# Exercise directions:
Extract every line of the records that contains the string "settings", matching case exactly.

# Dataset records:

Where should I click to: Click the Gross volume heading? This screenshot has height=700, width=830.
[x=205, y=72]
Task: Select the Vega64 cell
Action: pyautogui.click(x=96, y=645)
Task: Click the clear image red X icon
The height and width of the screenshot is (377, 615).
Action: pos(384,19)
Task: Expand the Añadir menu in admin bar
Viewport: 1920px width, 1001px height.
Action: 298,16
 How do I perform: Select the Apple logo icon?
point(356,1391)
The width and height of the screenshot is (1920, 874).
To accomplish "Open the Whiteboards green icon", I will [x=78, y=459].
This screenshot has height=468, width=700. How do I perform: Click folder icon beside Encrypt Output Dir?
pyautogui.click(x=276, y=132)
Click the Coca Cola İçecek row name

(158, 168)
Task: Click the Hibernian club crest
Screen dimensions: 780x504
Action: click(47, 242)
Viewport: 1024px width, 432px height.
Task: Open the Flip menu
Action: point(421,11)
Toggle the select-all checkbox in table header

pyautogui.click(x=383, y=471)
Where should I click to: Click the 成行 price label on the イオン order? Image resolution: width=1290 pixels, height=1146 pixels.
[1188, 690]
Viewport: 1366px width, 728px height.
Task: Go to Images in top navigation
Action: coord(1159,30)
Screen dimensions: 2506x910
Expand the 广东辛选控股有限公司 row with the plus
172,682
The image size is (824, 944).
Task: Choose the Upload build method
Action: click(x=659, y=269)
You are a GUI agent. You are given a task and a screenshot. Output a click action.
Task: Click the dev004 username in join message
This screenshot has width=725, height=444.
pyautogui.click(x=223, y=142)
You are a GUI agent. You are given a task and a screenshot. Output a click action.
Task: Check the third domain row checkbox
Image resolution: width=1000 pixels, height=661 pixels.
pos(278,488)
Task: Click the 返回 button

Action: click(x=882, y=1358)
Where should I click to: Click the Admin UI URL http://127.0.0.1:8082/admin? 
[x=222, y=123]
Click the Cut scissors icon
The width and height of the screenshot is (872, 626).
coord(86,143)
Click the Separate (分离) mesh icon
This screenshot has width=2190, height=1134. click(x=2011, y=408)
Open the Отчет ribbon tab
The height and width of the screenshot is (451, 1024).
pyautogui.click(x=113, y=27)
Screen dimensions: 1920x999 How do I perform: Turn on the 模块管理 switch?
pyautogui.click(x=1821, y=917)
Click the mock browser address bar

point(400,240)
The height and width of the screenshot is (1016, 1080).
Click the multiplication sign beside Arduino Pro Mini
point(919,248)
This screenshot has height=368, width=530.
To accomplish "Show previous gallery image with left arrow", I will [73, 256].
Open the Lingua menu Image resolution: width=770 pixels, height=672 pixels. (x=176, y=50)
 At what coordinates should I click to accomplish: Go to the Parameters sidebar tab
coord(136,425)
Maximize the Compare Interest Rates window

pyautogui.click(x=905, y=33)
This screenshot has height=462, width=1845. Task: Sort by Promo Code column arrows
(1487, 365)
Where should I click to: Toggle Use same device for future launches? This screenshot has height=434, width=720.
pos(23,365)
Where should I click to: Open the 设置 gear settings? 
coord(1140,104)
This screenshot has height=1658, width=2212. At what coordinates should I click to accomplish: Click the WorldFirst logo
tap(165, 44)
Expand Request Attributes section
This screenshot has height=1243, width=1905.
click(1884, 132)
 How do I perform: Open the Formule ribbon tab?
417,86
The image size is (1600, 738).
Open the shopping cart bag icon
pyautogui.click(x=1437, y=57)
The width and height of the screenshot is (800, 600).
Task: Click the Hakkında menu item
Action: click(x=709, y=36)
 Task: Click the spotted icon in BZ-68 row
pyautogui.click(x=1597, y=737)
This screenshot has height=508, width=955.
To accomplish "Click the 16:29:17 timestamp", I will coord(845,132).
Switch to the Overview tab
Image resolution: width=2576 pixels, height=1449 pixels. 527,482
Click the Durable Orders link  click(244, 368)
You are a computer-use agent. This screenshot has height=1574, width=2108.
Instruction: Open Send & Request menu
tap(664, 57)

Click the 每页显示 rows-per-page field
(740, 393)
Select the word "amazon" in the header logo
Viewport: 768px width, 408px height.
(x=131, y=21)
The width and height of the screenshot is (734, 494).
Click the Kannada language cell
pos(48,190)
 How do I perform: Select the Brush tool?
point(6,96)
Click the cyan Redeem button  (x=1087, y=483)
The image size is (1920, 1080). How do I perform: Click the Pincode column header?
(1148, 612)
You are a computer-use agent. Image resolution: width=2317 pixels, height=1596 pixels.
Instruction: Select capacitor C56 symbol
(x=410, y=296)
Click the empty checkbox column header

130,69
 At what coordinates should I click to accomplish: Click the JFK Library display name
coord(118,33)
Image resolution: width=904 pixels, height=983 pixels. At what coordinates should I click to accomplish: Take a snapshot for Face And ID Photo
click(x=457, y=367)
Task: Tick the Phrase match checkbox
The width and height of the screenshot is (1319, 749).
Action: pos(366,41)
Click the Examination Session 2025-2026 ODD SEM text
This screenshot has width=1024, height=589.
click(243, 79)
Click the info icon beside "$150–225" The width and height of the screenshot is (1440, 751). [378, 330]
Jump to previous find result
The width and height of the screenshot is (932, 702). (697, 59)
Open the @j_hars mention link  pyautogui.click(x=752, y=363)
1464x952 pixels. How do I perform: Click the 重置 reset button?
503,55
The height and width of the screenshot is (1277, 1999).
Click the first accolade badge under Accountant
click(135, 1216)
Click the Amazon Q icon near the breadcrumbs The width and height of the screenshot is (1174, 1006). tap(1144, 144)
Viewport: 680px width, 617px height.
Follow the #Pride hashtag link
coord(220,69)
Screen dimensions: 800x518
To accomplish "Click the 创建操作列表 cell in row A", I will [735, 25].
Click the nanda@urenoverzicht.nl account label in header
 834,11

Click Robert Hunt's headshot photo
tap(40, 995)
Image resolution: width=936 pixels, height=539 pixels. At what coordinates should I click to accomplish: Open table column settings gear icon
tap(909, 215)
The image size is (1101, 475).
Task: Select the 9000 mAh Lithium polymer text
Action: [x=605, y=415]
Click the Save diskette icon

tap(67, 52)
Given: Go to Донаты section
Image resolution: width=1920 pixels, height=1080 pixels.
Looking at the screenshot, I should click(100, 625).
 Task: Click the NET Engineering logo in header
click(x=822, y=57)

# Exercise result:
Where should I click to: Open the 设置 gear settings? 
Image resolution: width=936 pixels, height=539 pixels. At what coordinates should I click to accomplish: Open table column settings gear icon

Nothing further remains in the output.